Many U.S. banks have tightened their lending standards for residential real estate (REE) loans and home equity lines of credit (HELOC) in the second quarter amid the collapse of regional banks and a cascade of interest rate hikes by the Federal Reserve to tame inflation.
Banks expect to further tighten standards for the remainder of the year, according to the Fed’s quarterly senior loan officer opinion survey (SLOOS) released on Monday.
The survey showed that a 20%-plus net share of banks reported having tightened standards on non-qualified-mortgage (QM) jumbo residential loans (21.6%), QM jumbo loans (21.4%) and HELOCs (25%).
A moderate net share of banks tightened standards on non-QM non-jumbo (18.3%), subprime (16.7%), and QM non-jumbo, non-government-sponsored enterprise (non-GSE) eligible loans (12.5%).
In contrast, only modest net shares of banks reported tightening standards on GSE-eligible (5.4%) and government loans (7.5%).

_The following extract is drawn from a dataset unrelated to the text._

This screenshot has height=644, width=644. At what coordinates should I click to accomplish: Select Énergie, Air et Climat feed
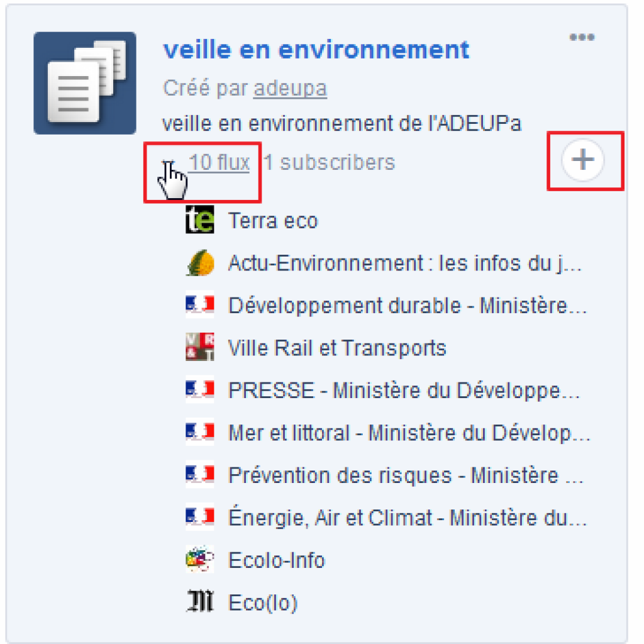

When banks become less willing to offer credit, it can have the same effect as the central bank raising rates. Households and businesses find it more difficult and costly to borrow, which tends to limit demand for goods and services.
“You’ve got lending conditions tight and getting a little tighter, you’ve got weak demand, and (…) it gives a picture of a pretty tight credit conditions in the economy,” Fed chair Jerome Powell said last week when asked about the survey results.
The survey showed that a net 33.3% of banks reported weaker demand for HELOCs.
A 40%-plus net share of all U.S. banks said they saw weaker demand for all types of RRE loans except for subprime mortgage loans, which saw a moderate net share (36%) of banks reporting weaker demand.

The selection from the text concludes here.